#### Assignment:
Look through the entries for the string "dropdown" and copy every line where it shows up.

#### Given data:
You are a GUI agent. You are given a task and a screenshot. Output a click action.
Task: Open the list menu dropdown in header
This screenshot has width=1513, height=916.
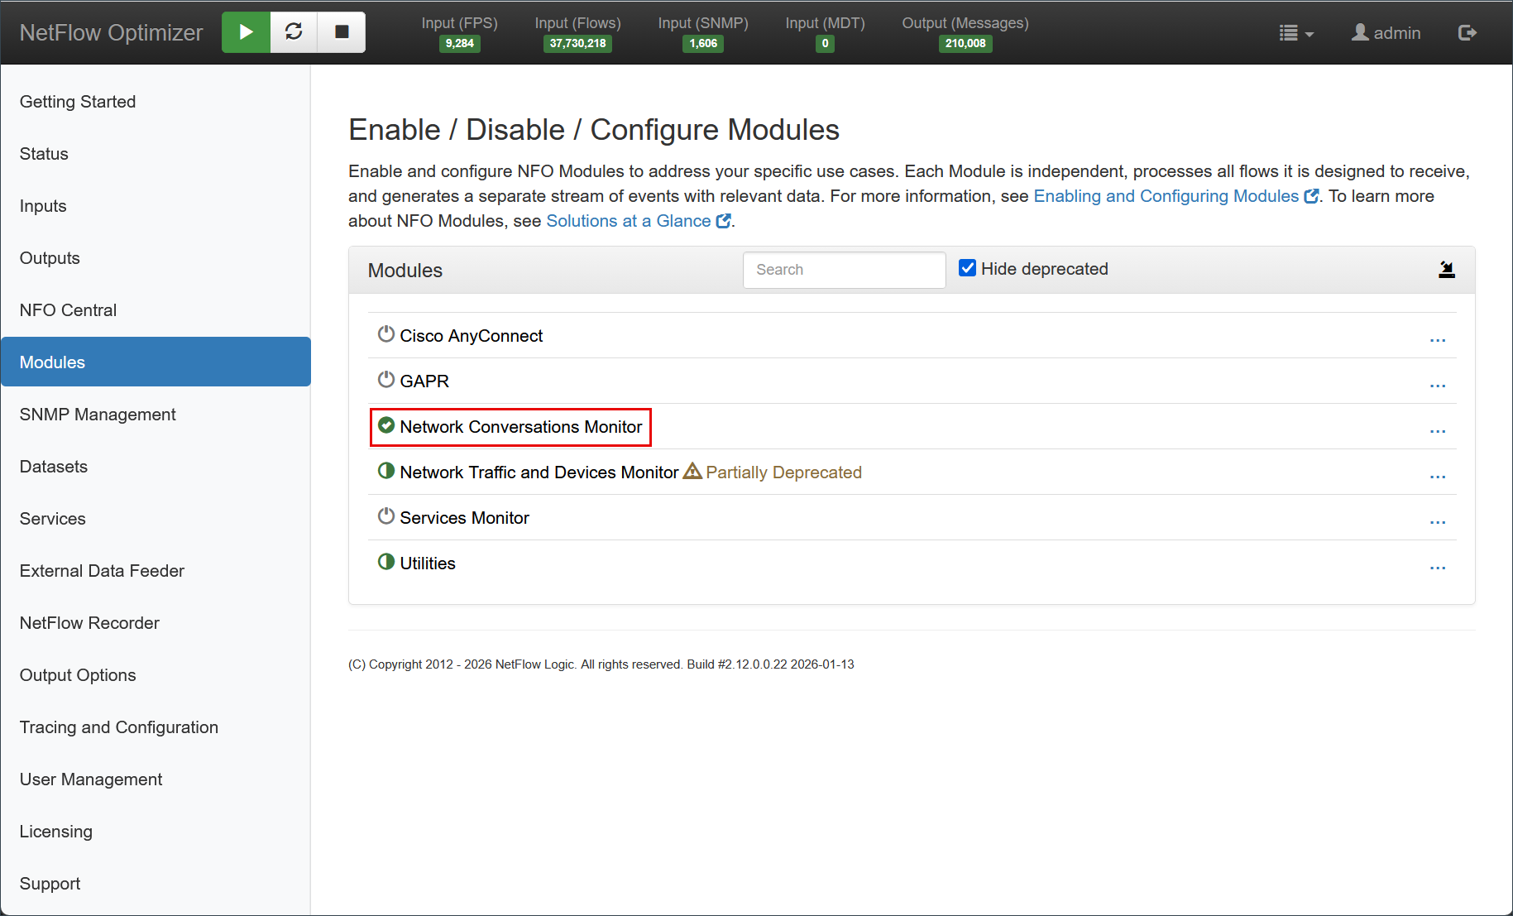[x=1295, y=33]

* * *

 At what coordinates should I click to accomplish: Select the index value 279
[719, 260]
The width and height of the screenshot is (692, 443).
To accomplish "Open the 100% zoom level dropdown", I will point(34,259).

#### Written response:
Task: Open the list menu dropdown in header
To accomplish "Open the 100% zoom level dropdown", I will point(34,259).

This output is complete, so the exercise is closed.